Otho

Plutarch

Plutarch. Plutarch's Lives, Vol. XI. Perrin, Bernadotte, translator. Cambridge, MA: Harvard University Press; London: William Heinemann Ltd., 1926.

So Paulinus argued, and Marius Celsus voted with him. Annius Gallus was not present, being under treatment for a fall from his horse, but Otho asked his advice by letter, and his counsel was not to hasten the battle, but to await the forces from Mysia, which were already on the march.

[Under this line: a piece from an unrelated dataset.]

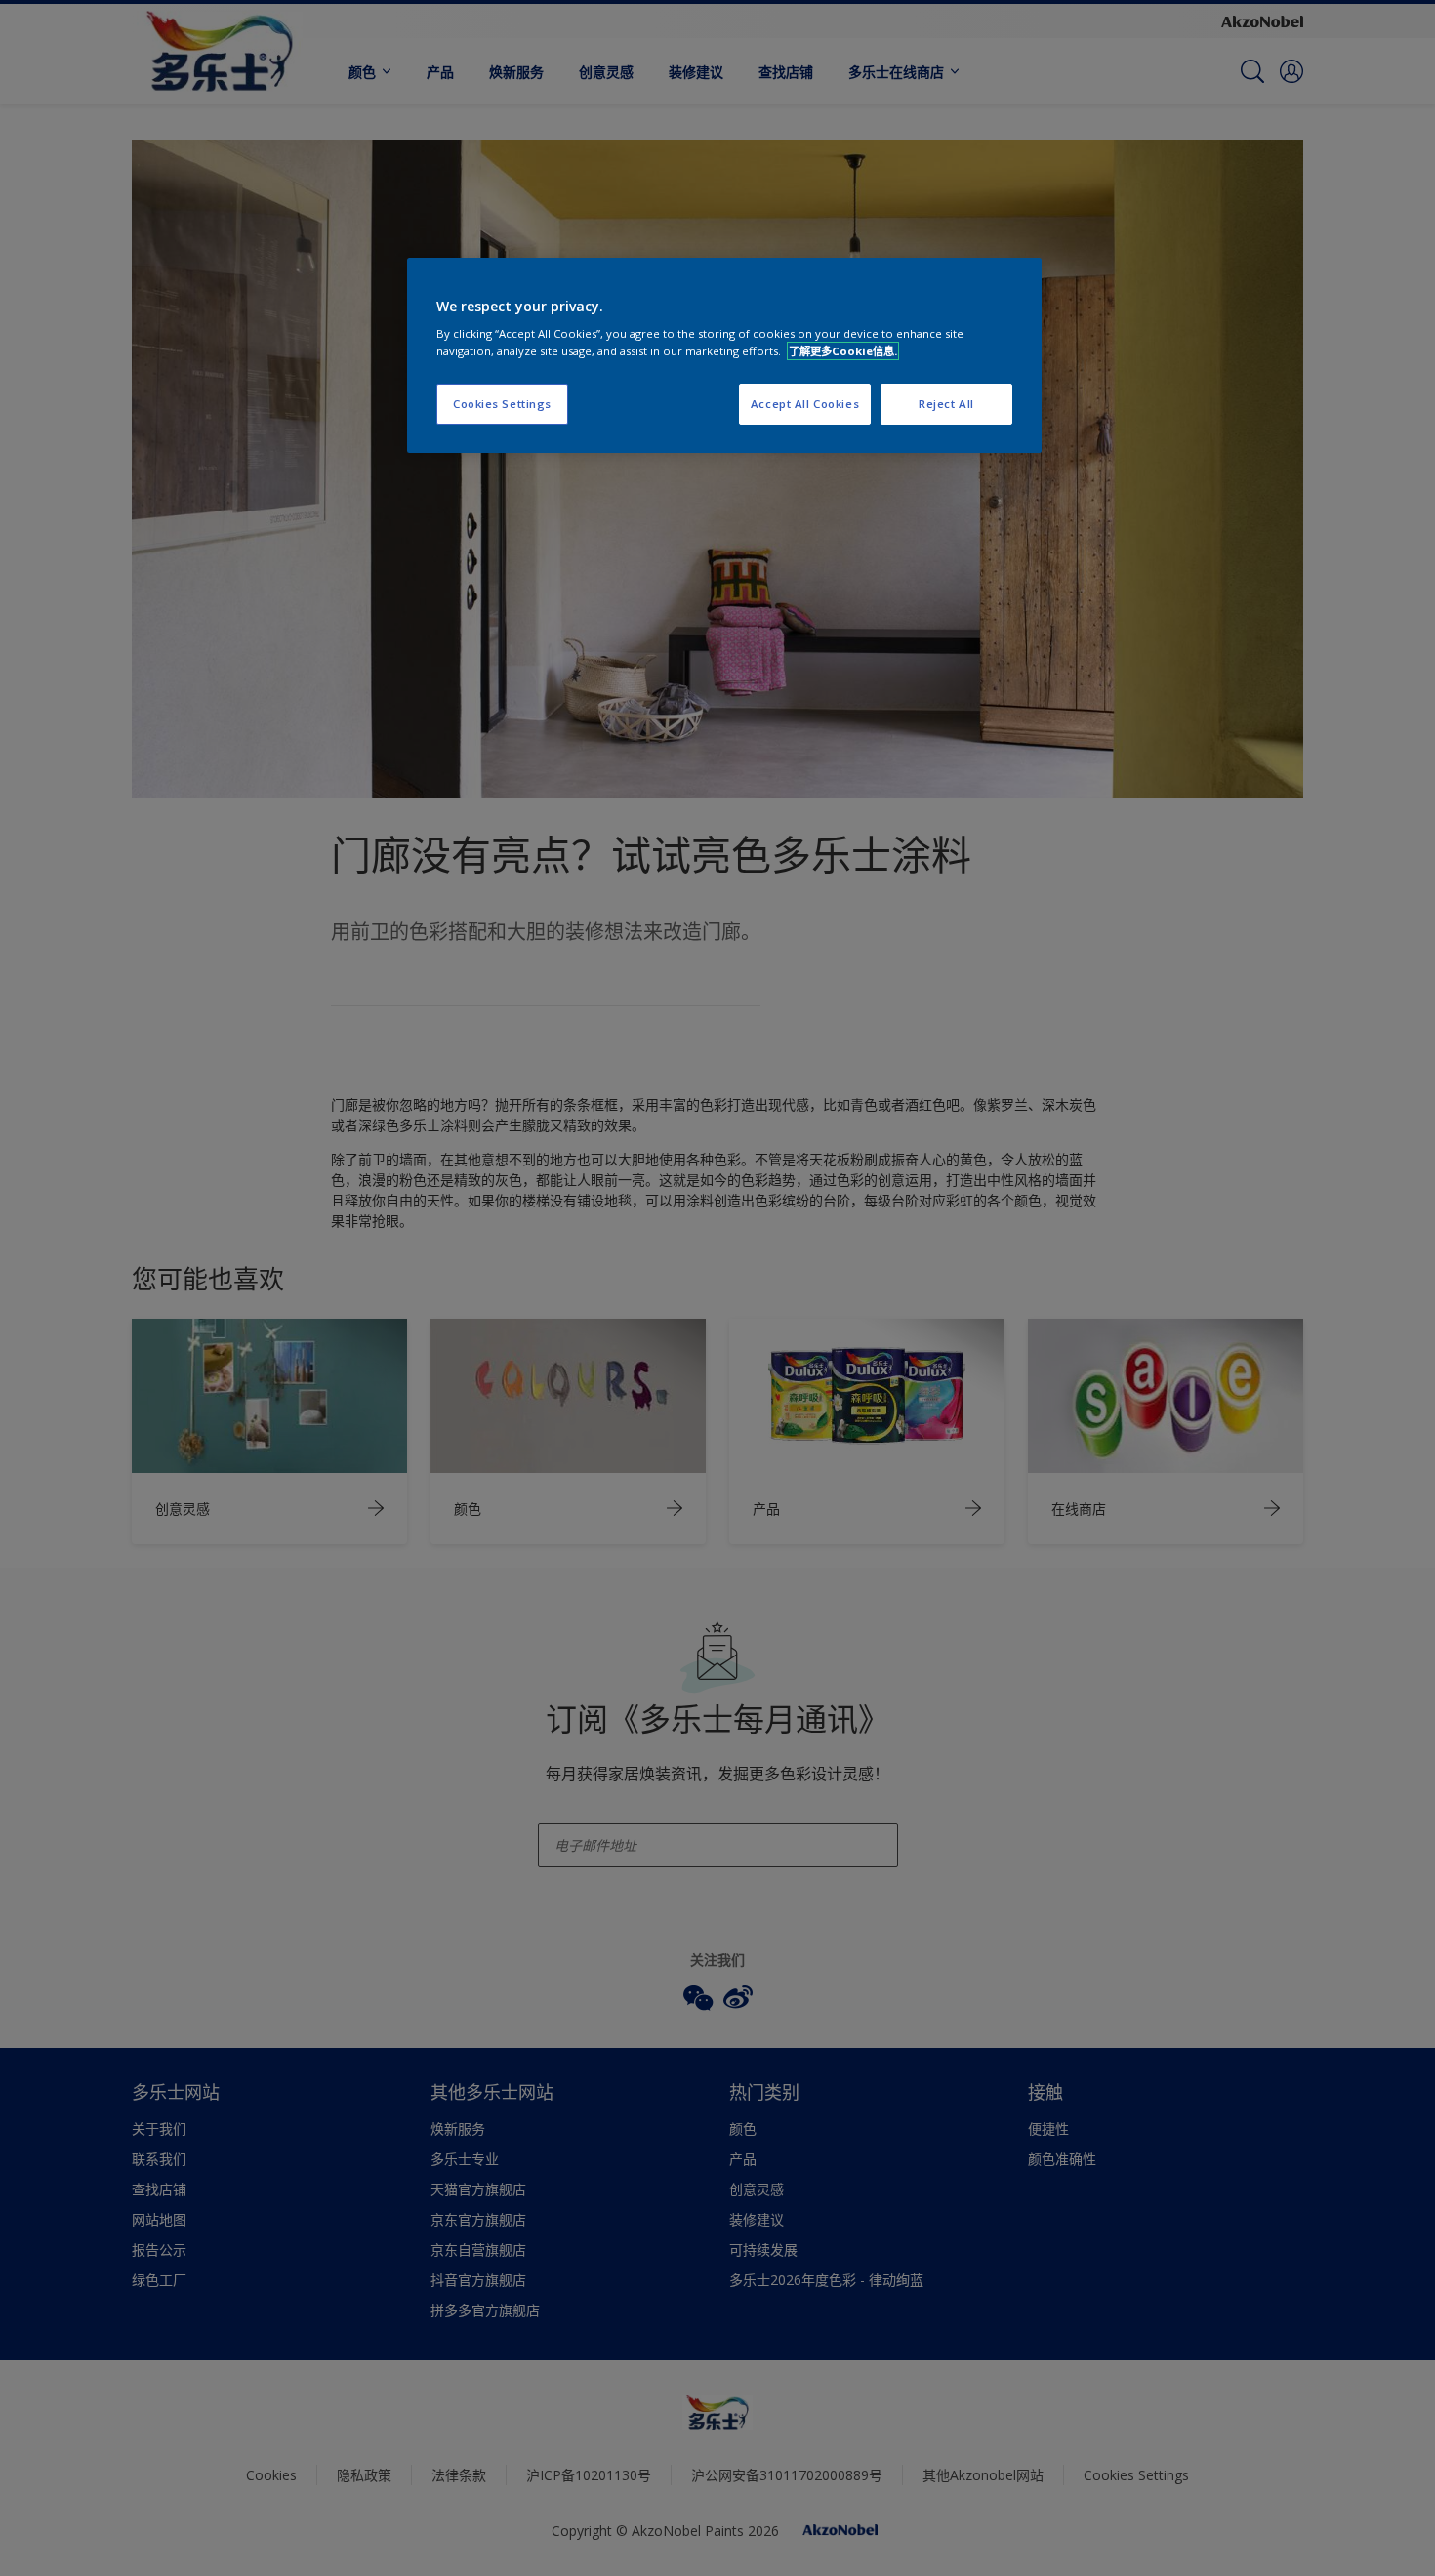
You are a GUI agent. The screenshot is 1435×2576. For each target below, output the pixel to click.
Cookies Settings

Nevertheless, Otho would not listen to these counsels, and the day was carried by those who urged immediate battle.

Various other reasons for this are given by various writers; but manifestly the praetorian soldiers, as they were called, who served as the emperor’s guards, since they were now getting a more generous taste of real military service and longed for their accustomed life of diversion at Rome in which festivals abounded and war was unknown, could not be restrained, but were eager for the battle, feeling sure that at the very first onset they would overwhelm their opponents.

Moreover, it would seem that Otho himself could not longer bear up against the uncertainty of the issue, nor endure (so effeminate was he and so unused to command) his own thoughts of the dire peril confronting him; but worn out by his anxieties, he veiled his eyes, like one about to leap from a precipice, and hastened to commit his cause to fortune.